Scientific classification
- Kingdom: Animalia
- Phylum: Mollusca
- Class: Bivalvia
- Order: Unionida
- Family: Unionidae
- Genus: Epioblasma
- Species: †E. turgidula
- Binomial name: †Epioblasma turgidula (Lea, 1858)
- Synonyms: Dysnomia turgidula Lea, 1858

= Epioblasma turgidula =

- Genus: Epioblasma
- Species: turgidula
- Authority: (Lea, 1858)
- Conservation status: EX
- Synonyms: Dysnomia turgidula Lea, 1858

Species of bivalve

Epioblasma turgidula, the turgid blossom pearly mussel, turgid riffle shell, turgid-blossom naiad or turgid blossom, was a species of freshwater mussel, a mollusk in the family Unionidae. The US Fish and Wildlife Service declared the species extinct and delisted it from the Endangered Species Act in 2023.

This species was native to the United States, where it was found in the drainage of the Cumberland River, Tennessee River, and several rivers in the Ozark Mountains. Its natural habitat was riffles and shoals of medium rivers, which have now largely been destroyed by dam construction and dredging.

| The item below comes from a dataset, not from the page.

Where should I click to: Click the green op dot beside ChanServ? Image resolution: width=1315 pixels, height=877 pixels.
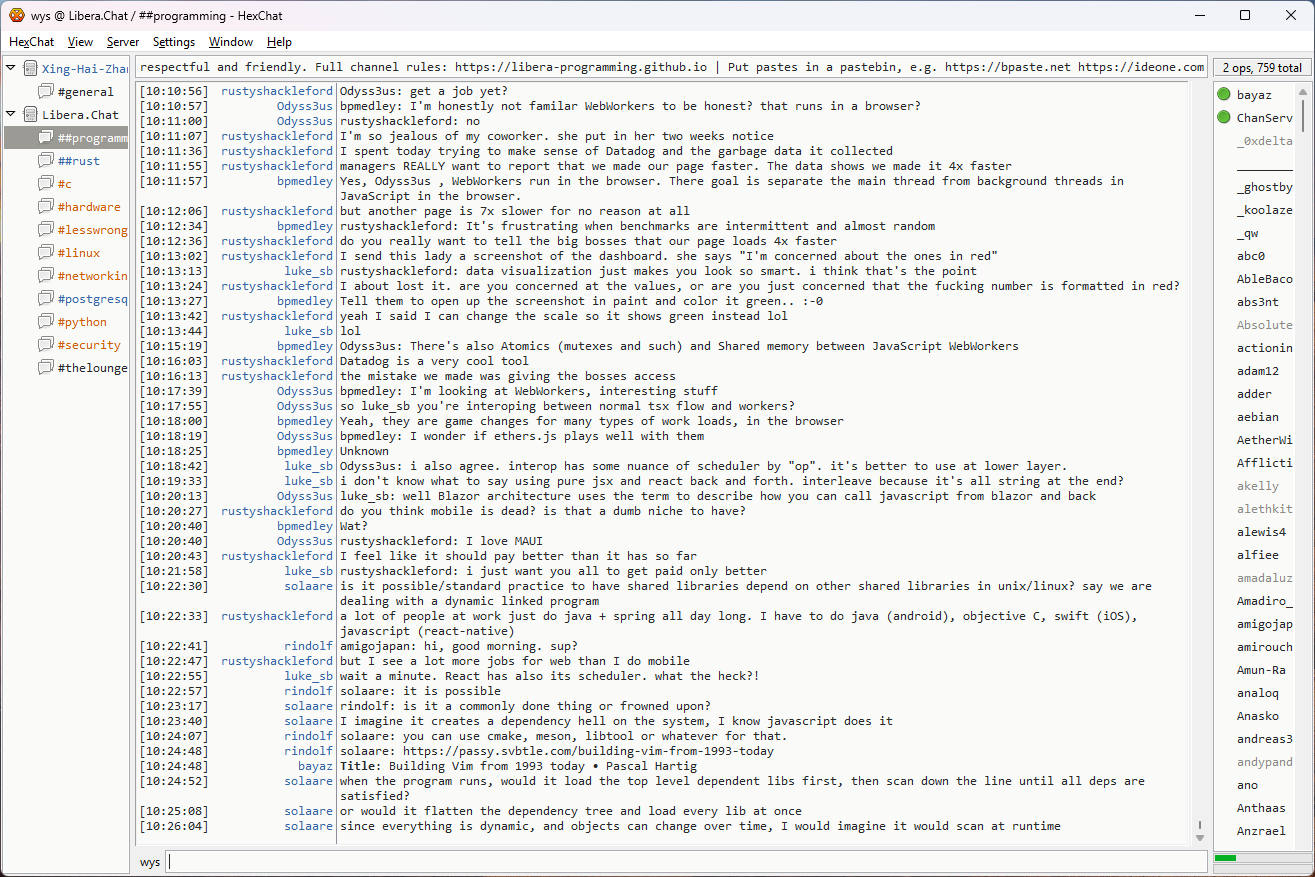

Like most other mussels in the sensitive genus Epioblasma, this species experienced severe declines during industrialization due to pollution, siltation and habitat destruction. The last known population was recorded in 1965 from the Duck River in Tennessee, near the town of Normandy. This population was killed by the construction of Normandy Dam in the following years. A recently dead specimen was collected in the Duck River at Normandy in 1972.